**Activity**
Look below for the line with "Given: Select the Pencil tool", then repeat it and all lines after it, exactly, minus any pictures.

===

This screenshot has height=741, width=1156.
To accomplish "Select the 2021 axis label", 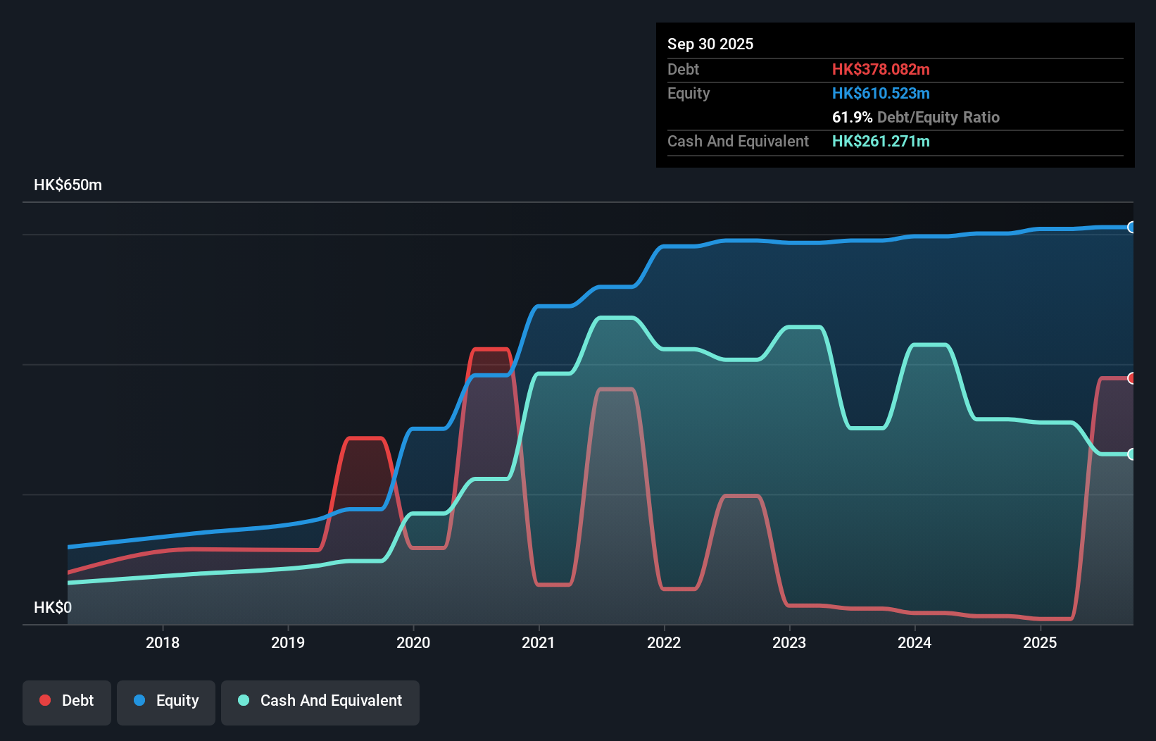I will pyautogui.click(x=539, y=642).

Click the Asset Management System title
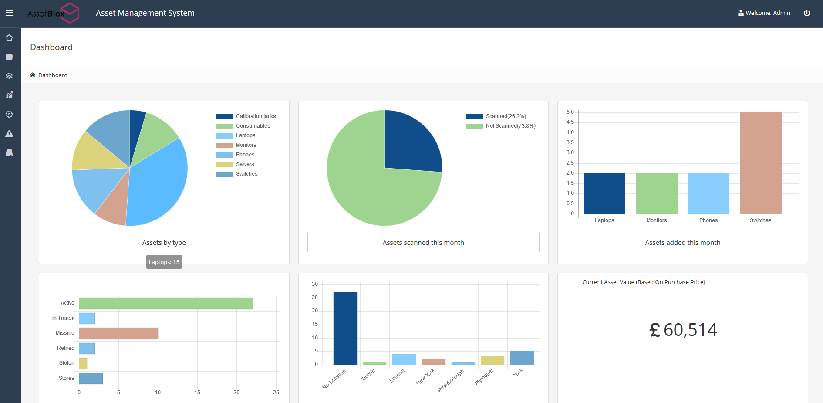point(145,13)
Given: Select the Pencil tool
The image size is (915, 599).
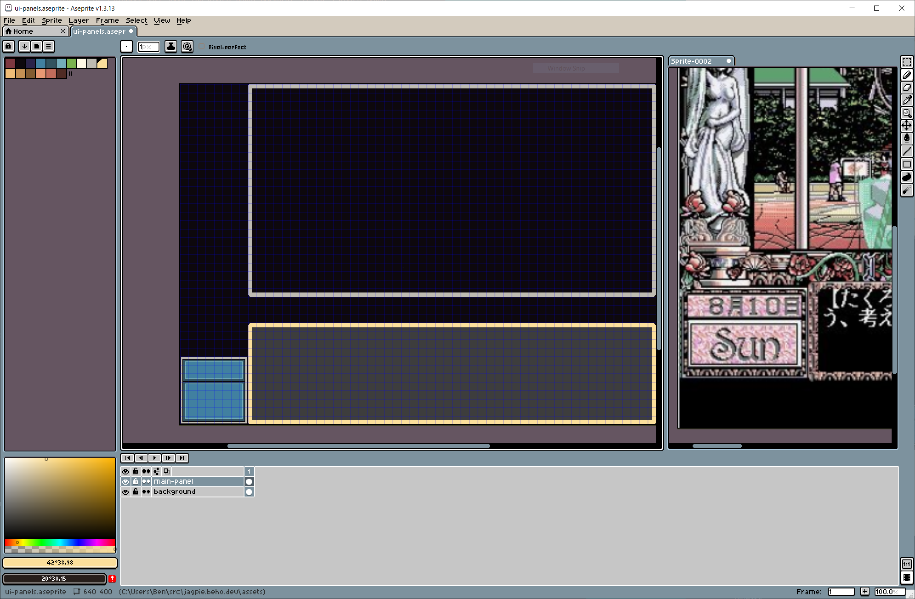Looking at the screenshot, I should (x=907, y=75).
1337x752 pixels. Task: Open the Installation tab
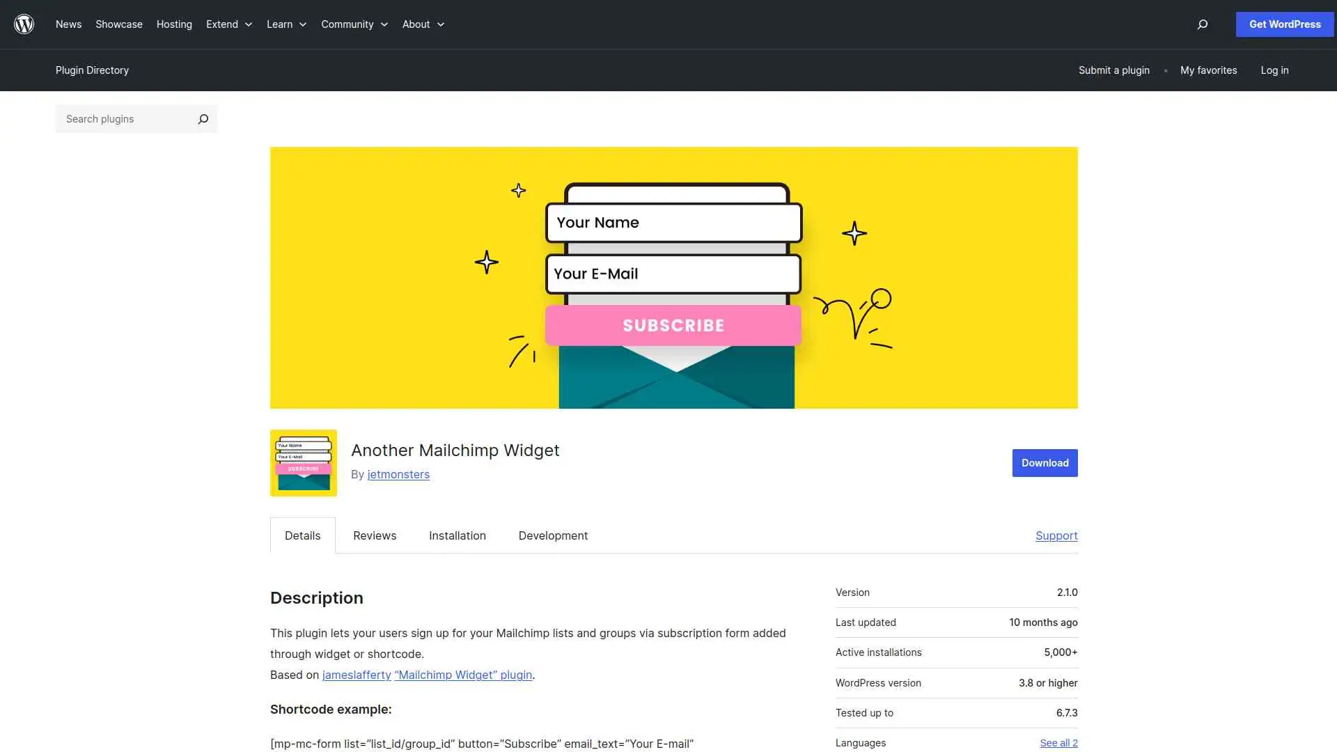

===

**Answer to this problem**
Given: Select the Pencil tool
The image size is (915, 599).
Looking at the screenshot, I should (x=907, y=75).
1337x752 pixels. Task: Open the Installation tab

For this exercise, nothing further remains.